Friday, Feb. 22 (7:30 p.m.)
“It’s a Date” (Universal, 1940)
An aspiring young actress, played by Deanna Durbin, hopes for the lead in a major new play. She discovers that her mother, a more seasoned performer, expects the same part. The situation is further complicated when they both become involved with the same man. William A. Seiter directed this romantic musical comedy that also stars Kay Francis and Walter Pidgeon.
Saturday, Feb. 23 (7:30 p.m.)
“Queen Christina” (MGM, 1933)
Greta Garbo came out of retirement to play the title role in this historical romantic drama. Rouben Mamoulian directed the story, loosely based on the 17th-century Swedish queen who relinquished her throne for her lover, played by John Gilbert.
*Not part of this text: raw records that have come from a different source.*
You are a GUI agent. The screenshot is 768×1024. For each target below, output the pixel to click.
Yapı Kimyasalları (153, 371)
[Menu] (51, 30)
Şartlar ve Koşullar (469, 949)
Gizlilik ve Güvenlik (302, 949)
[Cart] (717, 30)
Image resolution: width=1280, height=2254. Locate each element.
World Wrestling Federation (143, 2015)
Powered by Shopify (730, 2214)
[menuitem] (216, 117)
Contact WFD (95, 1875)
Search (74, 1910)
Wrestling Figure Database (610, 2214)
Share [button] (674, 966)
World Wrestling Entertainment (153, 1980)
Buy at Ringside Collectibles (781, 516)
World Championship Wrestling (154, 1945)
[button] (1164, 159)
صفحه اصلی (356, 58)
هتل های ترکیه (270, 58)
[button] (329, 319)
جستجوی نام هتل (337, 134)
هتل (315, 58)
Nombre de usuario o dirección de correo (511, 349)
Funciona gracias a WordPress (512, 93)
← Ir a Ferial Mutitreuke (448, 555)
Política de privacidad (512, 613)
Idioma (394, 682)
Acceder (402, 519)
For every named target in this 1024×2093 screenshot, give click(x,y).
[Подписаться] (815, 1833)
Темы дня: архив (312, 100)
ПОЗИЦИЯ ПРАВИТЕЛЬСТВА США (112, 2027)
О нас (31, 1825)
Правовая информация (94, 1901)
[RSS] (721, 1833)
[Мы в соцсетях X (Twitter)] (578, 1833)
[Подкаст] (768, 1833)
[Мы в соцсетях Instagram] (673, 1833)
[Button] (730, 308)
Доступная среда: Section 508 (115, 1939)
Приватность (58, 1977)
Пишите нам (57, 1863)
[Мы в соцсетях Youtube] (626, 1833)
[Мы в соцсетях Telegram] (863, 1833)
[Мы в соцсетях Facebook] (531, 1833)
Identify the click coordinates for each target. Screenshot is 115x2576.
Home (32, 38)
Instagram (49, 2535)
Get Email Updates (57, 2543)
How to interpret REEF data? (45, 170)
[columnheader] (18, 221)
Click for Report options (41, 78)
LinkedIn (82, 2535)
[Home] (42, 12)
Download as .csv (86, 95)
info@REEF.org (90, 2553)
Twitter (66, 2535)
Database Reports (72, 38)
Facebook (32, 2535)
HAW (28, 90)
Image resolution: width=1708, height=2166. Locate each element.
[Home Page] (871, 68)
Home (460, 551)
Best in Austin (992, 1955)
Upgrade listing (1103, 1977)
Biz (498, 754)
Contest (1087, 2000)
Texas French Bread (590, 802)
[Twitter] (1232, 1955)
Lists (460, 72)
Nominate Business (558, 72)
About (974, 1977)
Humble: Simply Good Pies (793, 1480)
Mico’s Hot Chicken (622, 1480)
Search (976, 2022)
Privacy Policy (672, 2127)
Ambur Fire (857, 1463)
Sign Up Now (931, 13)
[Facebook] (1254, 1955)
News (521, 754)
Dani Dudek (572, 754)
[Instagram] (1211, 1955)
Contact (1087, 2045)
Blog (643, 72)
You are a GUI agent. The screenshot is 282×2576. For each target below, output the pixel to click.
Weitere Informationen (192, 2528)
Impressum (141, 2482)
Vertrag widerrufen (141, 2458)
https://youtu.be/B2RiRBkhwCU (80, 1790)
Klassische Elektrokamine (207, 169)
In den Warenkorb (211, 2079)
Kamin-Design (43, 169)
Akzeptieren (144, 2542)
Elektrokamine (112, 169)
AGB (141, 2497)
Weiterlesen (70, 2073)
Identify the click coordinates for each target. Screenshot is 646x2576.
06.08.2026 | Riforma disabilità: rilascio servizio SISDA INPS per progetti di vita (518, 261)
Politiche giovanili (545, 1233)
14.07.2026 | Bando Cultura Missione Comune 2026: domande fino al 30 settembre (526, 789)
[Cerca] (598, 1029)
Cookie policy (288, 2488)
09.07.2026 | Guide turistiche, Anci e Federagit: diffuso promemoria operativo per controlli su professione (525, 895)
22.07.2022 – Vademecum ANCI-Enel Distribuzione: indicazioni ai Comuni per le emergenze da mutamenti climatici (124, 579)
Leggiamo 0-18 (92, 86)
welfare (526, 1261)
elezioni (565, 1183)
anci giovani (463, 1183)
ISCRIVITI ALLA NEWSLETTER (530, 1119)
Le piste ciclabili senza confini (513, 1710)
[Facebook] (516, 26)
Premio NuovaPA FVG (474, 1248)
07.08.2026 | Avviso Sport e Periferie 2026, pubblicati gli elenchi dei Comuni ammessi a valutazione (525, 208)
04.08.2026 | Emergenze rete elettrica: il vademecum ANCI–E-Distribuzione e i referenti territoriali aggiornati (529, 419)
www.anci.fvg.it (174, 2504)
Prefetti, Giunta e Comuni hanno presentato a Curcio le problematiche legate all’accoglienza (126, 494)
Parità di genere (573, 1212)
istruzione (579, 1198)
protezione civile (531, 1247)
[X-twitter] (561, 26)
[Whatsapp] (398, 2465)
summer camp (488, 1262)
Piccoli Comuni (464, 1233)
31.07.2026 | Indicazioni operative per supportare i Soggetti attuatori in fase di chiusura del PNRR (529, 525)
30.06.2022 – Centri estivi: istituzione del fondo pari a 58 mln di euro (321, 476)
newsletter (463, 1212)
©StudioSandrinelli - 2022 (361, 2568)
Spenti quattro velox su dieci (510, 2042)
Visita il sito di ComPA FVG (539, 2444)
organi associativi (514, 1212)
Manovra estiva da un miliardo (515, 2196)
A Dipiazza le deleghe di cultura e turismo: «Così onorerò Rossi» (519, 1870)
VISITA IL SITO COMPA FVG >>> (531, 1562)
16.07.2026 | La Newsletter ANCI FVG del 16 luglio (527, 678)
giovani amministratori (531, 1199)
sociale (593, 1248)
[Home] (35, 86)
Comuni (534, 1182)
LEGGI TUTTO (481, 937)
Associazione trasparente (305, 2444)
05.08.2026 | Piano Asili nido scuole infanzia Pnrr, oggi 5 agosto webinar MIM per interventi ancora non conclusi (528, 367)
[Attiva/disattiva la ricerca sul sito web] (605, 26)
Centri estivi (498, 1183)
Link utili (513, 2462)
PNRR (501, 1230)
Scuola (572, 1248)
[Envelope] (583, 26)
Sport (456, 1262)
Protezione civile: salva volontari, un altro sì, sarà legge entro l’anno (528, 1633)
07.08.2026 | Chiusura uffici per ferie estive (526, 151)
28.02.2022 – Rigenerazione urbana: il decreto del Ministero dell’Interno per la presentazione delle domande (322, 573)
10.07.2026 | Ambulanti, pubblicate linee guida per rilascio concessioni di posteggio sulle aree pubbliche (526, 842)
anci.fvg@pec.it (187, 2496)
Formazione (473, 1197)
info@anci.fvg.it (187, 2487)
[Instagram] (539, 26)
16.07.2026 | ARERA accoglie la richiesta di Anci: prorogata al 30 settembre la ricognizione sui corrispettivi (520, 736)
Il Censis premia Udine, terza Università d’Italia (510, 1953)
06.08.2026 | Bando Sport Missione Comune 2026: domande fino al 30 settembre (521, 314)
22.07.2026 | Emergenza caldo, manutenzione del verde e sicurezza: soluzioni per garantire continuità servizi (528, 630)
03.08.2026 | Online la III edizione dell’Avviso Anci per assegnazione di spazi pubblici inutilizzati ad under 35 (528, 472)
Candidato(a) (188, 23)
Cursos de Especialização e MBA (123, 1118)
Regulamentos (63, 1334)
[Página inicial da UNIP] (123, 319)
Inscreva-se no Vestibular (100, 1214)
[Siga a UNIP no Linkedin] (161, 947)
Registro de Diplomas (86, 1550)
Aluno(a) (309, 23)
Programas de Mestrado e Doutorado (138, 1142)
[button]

Thursday, Feb. 28 (7:30 p.m.)
“Star Trek” (Paramount, 2009)
This 11th film based on the Star Trek franchise featured the main characters of the original Star Trek television series portrayed by a new cast. As directed by J. J. Abrams, new recruits Kirk and Spock on the maiden voyage of the USS Enterprise must find a way to stop an evil being whose mission of vengeance threatens all of mankind. Chris Pine and Zachary Quinto star in this science-fiction adventure.